J3/05-280

To: DATA subgroup
From: Malcolm Cohen
Subject: Intelligent Macros
Date: 2005/11/06
Reference: J3-014.

1. Introduction

The suggested parameterised modules facility is roughly equivalent to a
built-in macro facility.  To the extent that it provides things that are
not macro-like, it is expensive.  It also misses out on many useful things
one can do with macros.  It would be more cost-effective and potentially
more useful to provide an intelligent macro facility than the suggested
module parameterisation.

2. Parameterised Module comments

Some of the differences between the parameterised module facility and an
intelligent macro facility are:

(1) With parameterised modules, more errors can be detected at definition time;
    With a macro facility, only lexical errors can be detected.

(2) However, p.m. cannot detect all errors at definition time, nor can it
    necessarily produce "better" messages than the obvious ones like
    "KIND=3 is not a valid representation method".

(3) Parameterised modules cannot do macro functions at all.  By "macro
    functions" I mean macros that act like a function, i.e. an expression is
    expanded inline.  This is different from being able to inline a procedure.

(4) Parameterised modules cannot vary the number of arguments to a procedure.
    (Neither can the most basic formulation of macros actually, but it is not
    so hard to fix that.)

(5) The cost of implementing parameterised modules is higher than that of an
    intelligent macro facility.

3. Intelligent Macro characteristics

Macros applied by a preprocessor normally don't interoperate with the
language extension mechanisms (e.g. modules) and have file scope (leading
to problems with name clashes).

This proposal is for macros to be normal class 1 local entities, i.e. they are
scoped.  They can be accessed by use association or host association.

4. Requirements

The basic requirement is to be able to use macros to create modules, just as
conveniently as in the parameterised module facility.

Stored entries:

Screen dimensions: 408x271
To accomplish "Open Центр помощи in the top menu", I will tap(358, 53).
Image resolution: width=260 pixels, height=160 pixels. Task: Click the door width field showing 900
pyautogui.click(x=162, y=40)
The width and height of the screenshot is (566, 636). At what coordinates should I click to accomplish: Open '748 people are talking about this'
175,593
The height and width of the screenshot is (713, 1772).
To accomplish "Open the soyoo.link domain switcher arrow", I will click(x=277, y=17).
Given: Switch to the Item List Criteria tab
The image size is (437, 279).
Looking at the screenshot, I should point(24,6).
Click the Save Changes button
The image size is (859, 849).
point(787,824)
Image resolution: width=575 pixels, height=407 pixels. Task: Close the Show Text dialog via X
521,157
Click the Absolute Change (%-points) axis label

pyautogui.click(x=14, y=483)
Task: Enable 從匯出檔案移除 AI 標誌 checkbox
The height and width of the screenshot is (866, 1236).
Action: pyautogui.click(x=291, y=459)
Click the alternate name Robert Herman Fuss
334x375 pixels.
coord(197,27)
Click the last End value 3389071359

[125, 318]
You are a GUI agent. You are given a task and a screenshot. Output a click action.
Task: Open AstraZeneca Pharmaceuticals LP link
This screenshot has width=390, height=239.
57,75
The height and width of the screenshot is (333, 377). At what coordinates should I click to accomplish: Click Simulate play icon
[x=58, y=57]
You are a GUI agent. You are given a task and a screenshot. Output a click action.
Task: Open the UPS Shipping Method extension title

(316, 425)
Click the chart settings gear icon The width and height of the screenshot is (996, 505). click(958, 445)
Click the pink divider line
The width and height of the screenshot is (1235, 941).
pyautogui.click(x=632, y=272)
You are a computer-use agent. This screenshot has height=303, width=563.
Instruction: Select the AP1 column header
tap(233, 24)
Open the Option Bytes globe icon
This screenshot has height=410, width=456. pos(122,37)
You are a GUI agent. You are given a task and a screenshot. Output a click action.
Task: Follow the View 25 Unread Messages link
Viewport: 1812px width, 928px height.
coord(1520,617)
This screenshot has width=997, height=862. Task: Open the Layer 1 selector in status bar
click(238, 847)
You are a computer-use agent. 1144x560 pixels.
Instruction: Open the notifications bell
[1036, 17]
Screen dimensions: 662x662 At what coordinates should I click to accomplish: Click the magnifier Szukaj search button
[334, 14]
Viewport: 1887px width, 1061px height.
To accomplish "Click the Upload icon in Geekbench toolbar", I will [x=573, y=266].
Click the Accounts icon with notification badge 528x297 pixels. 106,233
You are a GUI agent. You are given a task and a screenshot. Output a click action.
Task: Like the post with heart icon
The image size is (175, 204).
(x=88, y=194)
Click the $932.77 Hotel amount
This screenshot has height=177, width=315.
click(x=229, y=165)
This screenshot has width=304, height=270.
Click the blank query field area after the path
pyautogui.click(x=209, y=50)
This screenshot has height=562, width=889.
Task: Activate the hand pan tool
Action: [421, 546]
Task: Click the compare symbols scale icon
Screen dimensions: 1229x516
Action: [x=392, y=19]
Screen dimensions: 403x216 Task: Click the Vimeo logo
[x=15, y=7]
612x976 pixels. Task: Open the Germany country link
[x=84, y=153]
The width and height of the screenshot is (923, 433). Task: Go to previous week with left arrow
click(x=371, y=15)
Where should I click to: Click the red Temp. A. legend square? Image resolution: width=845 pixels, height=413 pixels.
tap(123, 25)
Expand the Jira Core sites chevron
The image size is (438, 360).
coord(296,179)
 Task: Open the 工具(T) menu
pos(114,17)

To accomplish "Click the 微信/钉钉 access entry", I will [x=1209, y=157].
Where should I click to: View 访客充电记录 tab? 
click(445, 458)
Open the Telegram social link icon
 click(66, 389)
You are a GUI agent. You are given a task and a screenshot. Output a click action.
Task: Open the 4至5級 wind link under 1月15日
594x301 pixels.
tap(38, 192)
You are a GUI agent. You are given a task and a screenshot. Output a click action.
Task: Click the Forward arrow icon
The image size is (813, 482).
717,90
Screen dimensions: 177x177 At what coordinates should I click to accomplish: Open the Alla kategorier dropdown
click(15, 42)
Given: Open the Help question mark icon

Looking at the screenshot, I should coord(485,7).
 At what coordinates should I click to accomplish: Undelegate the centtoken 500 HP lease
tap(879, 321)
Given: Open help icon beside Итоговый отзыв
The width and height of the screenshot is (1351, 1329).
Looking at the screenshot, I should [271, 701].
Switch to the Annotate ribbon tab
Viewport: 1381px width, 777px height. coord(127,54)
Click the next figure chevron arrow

Instructions –
[1] Reproduce everything in the intelligent macros proposal from "(2) However, p.m." down to "intelligent macro facility.".
[2] According to the intelligent macros proposal, by what means can the proposed macros be accessed?
[3] Carry the intelligent macros proposal forward from its final sentence, writing the section that would come next.

Responses for each task –
[1]
(2) However, p.m. cannot detect all errors at definition time, nor can it
    necessarily produce "better" messages than the obvious ones like
    "KIND=3 is not a valid representation method".

(3) Parameterised modules cannot do macro functions at all.  By "macro
    functions" I mean macros that act like a function, i.e. an expression is
    expanded inline.  This is different from being able to inline a procedure.

(4) Parameterised modules cannot vary the number of arguments to a procedure.
    (Neither can the most basic formulation of macros actually, but it is not
    so hard to fix that.)

(5) The cost of implementing parameterised modules is higher than that of an
    intelligent macro facility.

[2] By use association or host association.

[3]
Secondly, we want to be able to use macros to create types and procedures.

Thirdly, we want to be able to use them to create sections of code
conveniently.

All of the above can be handled by a statement-level macro facility; that is,
the macro definition expands into a set of statements.  (It *might* be more
convenient/safer/whatever for "module macro"s to be defined and used
differently from "type macro"s or "procedure macro"s or "block macro"s.
That possibility can be considered at syntax design time.)

It would also be convenient to be able to use macros as an inline (expression
level) replacement facility.  I call these macro functions.  However, this
could certainly be considered to be a separate (lower priority) requirement,
and would probably be most easily implemented using slightly different syntax.

It is highly desirable for a macro to be able to count, to loop, and to
generate names (e.g. by concatenation with a counter).  We can provide this by
drawing a distinction between a "macro variable" (which only exists during
macro expansion) and an ordinary variable.

Another desirable feature is handling of variable argument lists.

Since they are scoped, they should be invocable with keyword arguments.
(Especially if we do macro functions.)

Another desirable feature would be able to create variables local to a macro
expansion (e.g. as temporary variables).

4. Basic Specifications

(1) The main macro type is the statement macro.  It can be used for creating
    modules.

(2) A statement macro generates whole statements.  These may be any kind of
    statement (but see point 3) including specification statements and
    executable statements.

(3) It may contain an END SUBROUTINE or END FUNCTION statement, but no other
    END statement.
    {Comment: This is so a single macro can generate a whole module including
     the module procedures.}

(3a) OPTIONAL: The number of END SUBROUTINE statements it contains shall be
     equal to the number of SUBROUTINE statements it contains.  Similarly for
     FUNCTION/END FUNCTION.
(3b) EVEN MORE OPTIONAL: Construct beginning/ending stmts shall be matched?
     This is certainly feasible (not too expensive) to check, but is it an
     unwarranted venture into the realms of coding standards?

(4) A statement macro invocation shall not be the first statement of a program
    unit.

(5) A macro is a local entity whose identifier is a class 1 local name.  It
    may be accessed by use or host association.

(6) A macro definition is a construct but not a scoping unit.  The macro
    dummy arguments have the scope of the construct.

(7) An actual argument may be a token or sequence of tokens, and shall follow
    the syntax (but not constraints) for an expression.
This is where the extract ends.